Se non avete familiarità con il dialetto, però, o se non ne conoscete a menadito tutte le sfumature, è probabile che vi stiate chiedendo cosa significhi questa espressione metaforica, che in senso letterale potremmo tradurre con Te ne mangi quattro, ma che per riferimenti e allusioni va ben al di là di questo.
Ebbene: si tratta di un sintagma tipico soprattutto del catanese, volto a sottolineare beffardamente la vanagloria del nostro interlocutore e a suggerirgli di darsi meno arie, il più delle volte perché il motivo di tanta soddisfazione è in realtà inesistente, irrilevante, oppure fastidiosa. Quanto alla sua origine, o all’entità di queste fantomatiche quattro cose da mangiare, la faccenda è più complicata.
La quantità è certamente da ricollegare all’antica abitudine nella Trinacria di usare un sistema di numerazione a base quattro, come accadeva anche in Nord America e prima ancora in India. Il cibo dello sbruffone, invece, potrebbe coincidere con i quattro elementi naturali, a significare che con la sua superbia avrebbe divorato l’intero universo; oppure, se pensiamo all’associazione di Pitagora tra il 4 e i concetti di realtà e concretezza, potrebbe essere un invito a tornare appunto coi piedi per terra.

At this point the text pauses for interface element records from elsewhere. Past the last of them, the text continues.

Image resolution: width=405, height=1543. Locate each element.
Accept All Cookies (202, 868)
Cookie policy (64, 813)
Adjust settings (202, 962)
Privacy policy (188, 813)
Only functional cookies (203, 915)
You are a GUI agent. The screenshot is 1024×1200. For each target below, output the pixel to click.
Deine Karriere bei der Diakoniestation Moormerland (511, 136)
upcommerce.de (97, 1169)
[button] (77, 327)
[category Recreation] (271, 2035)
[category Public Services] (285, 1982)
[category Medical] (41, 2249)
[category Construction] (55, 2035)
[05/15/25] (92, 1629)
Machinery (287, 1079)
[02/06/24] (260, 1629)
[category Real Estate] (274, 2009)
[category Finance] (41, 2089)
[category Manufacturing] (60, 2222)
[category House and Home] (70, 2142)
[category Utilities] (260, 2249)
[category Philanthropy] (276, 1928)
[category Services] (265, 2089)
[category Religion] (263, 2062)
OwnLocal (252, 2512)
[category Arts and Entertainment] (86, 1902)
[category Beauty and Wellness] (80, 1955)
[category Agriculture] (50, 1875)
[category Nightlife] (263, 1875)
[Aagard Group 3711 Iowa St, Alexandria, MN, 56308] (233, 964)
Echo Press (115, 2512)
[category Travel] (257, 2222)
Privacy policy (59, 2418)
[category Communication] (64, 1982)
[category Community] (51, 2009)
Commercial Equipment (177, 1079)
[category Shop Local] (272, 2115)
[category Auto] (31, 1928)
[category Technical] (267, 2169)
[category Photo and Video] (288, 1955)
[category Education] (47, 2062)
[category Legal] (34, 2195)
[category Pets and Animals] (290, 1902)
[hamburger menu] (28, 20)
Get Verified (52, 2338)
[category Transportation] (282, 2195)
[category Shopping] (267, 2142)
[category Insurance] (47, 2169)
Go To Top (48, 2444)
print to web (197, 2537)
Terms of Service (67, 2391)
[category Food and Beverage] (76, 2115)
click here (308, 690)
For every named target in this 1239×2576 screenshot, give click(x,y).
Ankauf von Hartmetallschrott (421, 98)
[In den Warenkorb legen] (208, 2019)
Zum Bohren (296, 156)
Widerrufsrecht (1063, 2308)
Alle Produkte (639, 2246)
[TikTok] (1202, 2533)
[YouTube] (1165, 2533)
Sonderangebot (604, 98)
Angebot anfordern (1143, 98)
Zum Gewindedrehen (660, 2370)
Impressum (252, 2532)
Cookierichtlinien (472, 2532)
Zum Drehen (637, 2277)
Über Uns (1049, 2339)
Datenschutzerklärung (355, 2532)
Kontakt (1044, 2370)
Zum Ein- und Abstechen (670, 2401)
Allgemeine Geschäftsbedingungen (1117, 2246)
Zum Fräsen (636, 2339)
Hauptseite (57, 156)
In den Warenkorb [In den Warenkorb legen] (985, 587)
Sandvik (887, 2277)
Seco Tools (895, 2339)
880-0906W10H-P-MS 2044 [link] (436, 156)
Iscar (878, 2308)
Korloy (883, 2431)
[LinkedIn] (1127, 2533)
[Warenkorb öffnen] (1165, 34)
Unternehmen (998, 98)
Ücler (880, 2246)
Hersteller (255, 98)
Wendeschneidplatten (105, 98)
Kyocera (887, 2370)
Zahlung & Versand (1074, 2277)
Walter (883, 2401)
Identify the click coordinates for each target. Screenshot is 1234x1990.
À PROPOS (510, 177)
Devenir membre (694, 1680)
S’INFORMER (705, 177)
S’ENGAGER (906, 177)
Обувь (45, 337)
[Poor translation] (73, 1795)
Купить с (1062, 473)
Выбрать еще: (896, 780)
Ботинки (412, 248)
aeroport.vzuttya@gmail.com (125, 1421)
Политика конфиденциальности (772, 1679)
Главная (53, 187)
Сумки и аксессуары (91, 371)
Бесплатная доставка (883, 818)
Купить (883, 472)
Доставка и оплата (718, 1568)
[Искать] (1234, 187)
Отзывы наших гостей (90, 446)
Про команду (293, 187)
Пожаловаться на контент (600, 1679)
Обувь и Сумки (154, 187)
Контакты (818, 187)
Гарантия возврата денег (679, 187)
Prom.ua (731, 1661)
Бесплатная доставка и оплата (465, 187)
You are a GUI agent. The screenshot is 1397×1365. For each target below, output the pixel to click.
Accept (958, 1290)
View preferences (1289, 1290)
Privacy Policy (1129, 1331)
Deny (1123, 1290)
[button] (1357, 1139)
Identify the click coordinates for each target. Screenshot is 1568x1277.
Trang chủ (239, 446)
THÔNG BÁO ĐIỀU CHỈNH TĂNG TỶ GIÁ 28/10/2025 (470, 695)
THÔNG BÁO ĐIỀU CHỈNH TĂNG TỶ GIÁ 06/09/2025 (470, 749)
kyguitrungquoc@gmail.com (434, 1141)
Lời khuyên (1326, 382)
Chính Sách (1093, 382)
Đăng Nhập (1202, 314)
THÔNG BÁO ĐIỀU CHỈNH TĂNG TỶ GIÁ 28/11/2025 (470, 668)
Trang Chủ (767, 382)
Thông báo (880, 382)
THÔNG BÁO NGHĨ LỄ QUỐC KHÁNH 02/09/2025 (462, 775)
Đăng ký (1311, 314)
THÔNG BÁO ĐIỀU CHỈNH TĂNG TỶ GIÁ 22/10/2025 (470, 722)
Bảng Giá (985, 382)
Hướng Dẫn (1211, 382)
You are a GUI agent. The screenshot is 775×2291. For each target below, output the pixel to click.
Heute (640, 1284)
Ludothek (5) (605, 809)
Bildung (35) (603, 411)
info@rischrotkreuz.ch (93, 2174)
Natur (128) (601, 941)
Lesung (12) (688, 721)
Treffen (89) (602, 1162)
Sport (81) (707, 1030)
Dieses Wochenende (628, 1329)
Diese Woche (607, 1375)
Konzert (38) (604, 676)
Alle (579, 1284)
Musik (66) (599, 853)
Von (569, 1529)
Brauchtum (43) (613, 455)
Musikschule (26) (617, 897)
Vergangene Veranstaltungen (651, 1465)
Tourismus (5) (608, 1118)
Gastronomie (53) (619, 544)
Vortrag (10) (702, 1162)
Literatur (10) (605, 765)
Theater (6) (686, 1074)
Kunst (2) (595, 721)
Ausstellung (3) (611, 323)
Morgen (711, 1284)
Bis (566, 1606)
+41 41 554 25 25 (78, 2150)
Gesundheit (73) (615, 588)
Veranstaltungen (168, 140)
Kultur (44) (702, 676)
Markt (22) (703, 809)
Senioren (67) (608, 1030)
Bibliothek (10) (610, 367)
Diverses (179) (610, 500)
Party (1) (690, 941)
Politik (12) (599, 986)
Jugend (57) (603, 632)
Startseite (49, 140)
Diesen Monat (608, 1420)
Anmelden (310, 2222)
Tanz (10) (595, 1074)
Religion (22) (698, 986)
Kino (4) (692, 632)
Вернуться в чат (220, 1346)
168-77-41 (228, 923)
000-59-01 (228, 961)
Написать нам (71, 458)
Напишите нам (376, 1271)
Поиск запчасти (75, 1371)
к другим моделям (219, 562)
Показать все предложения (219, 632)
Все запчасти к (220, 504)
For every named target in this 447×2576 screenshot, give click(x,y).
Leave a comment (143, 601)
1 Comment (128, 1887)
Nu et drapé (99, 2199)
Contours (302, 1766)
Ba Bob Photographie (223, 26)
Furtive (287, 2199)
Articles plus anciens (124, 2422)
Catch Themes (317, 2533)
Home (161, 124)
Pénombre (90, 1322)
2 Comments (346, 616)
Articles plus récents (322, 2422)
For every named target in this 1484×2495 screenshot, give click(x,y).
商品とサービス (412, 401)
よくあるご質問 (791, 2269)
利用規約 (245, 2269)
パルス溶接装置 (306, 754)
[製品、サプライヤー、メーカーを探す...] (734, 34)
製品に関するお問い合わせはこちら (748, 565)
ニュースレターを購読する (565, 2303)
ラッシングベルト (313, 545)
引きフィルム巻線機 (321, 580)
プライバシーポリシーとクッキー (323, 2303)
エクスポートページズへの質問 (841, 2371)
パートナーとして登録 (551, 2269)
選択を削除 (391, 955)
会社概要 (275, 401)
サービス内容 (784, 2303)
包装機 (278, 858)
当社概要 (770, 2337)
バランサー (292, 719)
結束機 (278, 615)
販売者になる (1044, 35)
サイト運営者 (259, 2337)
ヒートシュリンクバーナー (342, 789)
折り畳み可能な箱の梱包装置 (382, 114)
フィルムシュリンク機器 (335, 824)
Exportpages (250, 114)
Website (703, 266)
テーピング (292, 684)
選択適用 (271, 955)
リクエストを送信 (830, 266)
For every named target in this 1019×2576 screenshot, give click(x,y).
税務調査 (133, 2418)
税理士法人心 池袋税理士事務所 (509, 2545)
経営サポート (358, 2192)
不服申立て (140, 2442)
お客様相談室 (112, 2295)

Secondo un’ipotesi ancora più curiosa, invece, dovremmo considerare che un tempo le bare dei defunti erano trasportate da quattro becchini e che l’area dei cimiteri corrispondeva a quattro tummìna (cioè tumuli): l’esclamazione, allora, potrebbe equivalere a un’esortazione a tacere prima di fare una brutta fine, con una minaccia più o meno velata e più o meno scanzonata, in base alla circostanza specifica.
Quale che sia la verità, il detto rimane tipico della lingua etnea (e non solo), e ha contribuito a portare le varianti di tortina più sperimentali sulla tavola di molti siciliani.